Material for the task.
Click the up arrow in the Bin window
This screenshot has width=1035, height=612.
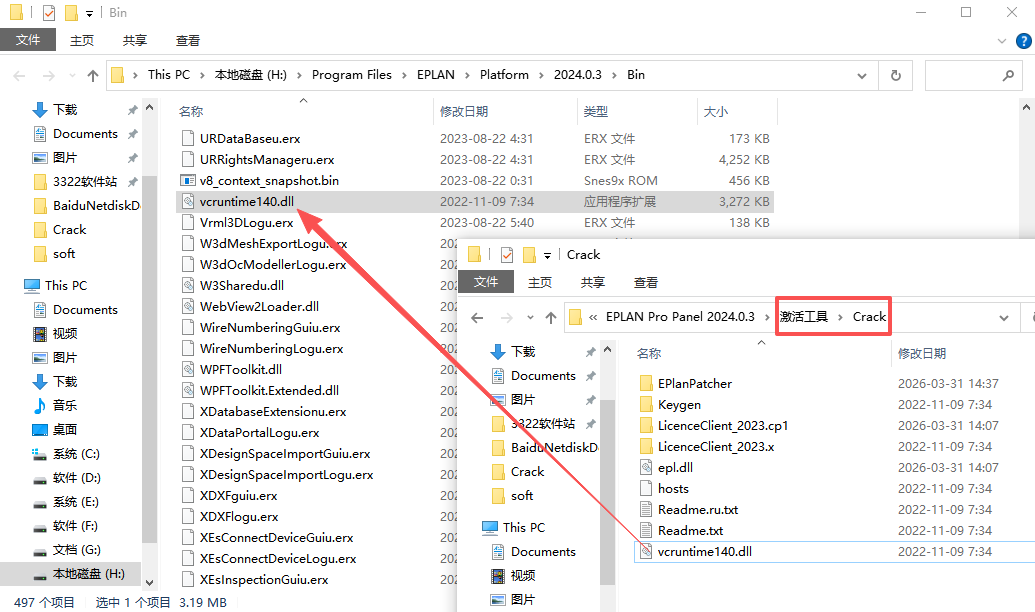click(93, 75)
...
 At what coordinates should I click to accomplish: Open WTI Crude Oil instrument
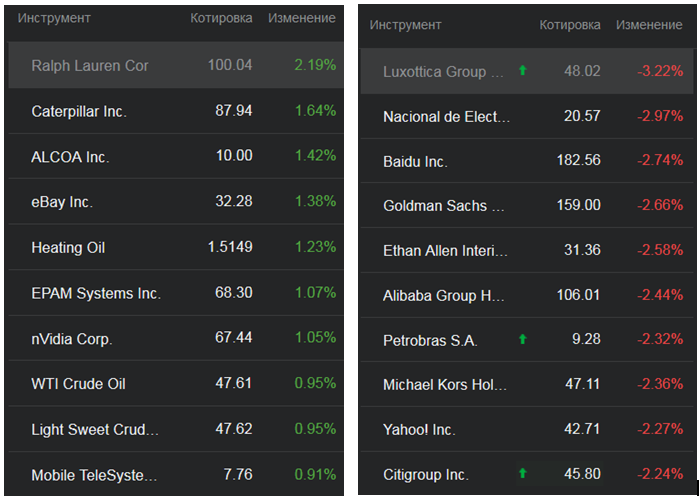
...
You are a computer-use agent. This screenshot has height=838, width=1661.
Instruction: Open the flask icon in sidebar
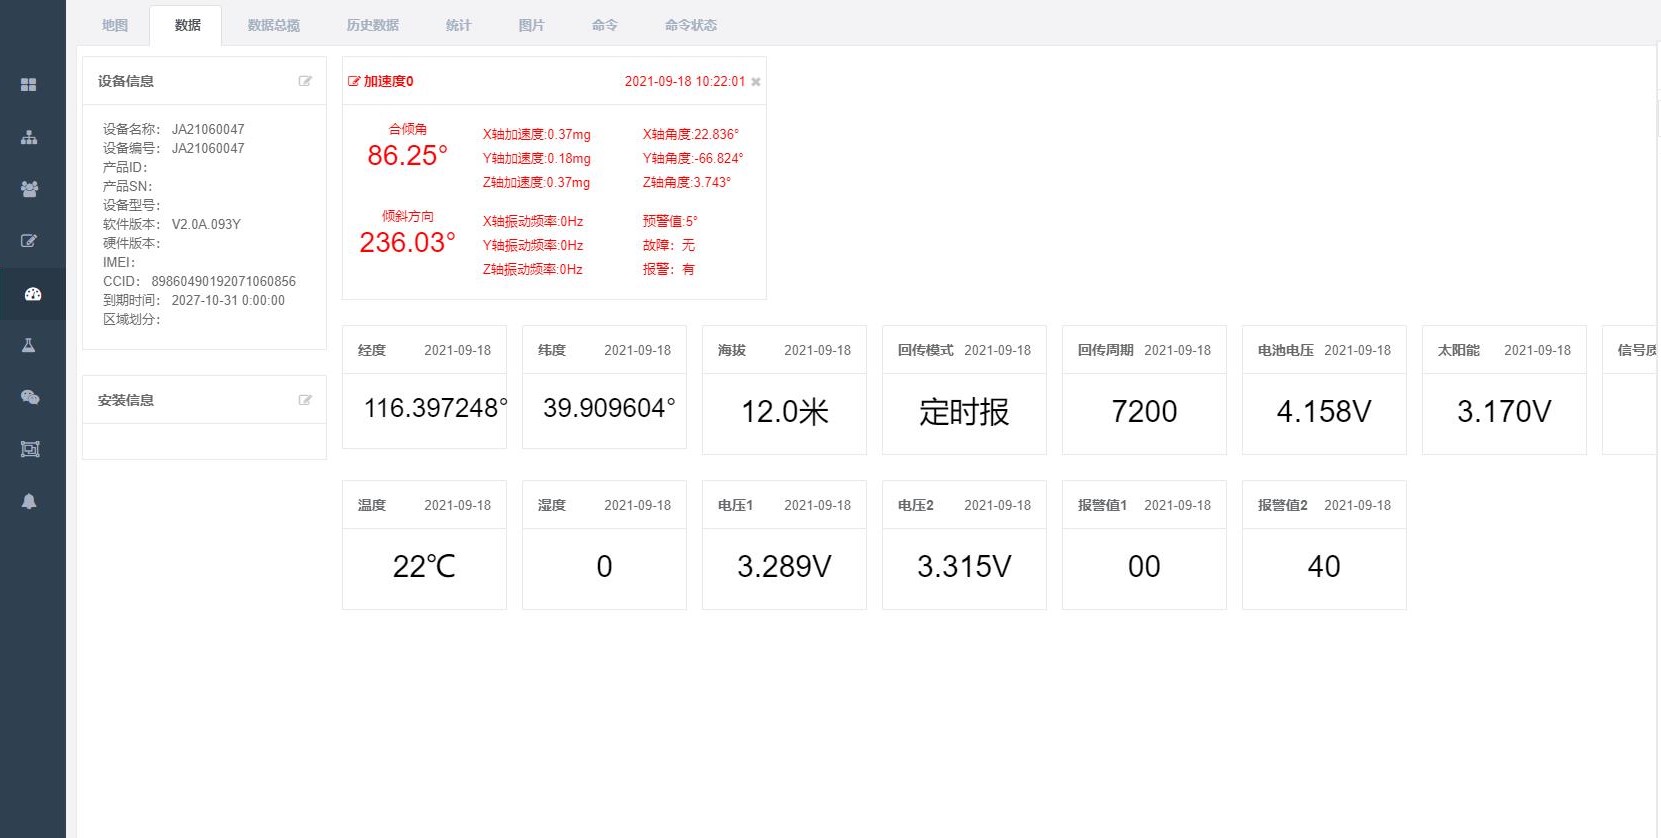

Written exercise.
Duplicate the items from the line containing "Click the up arrow in the Bin window" through the line containing "click(93, 75)", including both of those lines. Leave the pictures out.

Solution for this problem.
Click the up arrow in the Bin window
This screenshot has width=1035, height=612.
click(93, 75)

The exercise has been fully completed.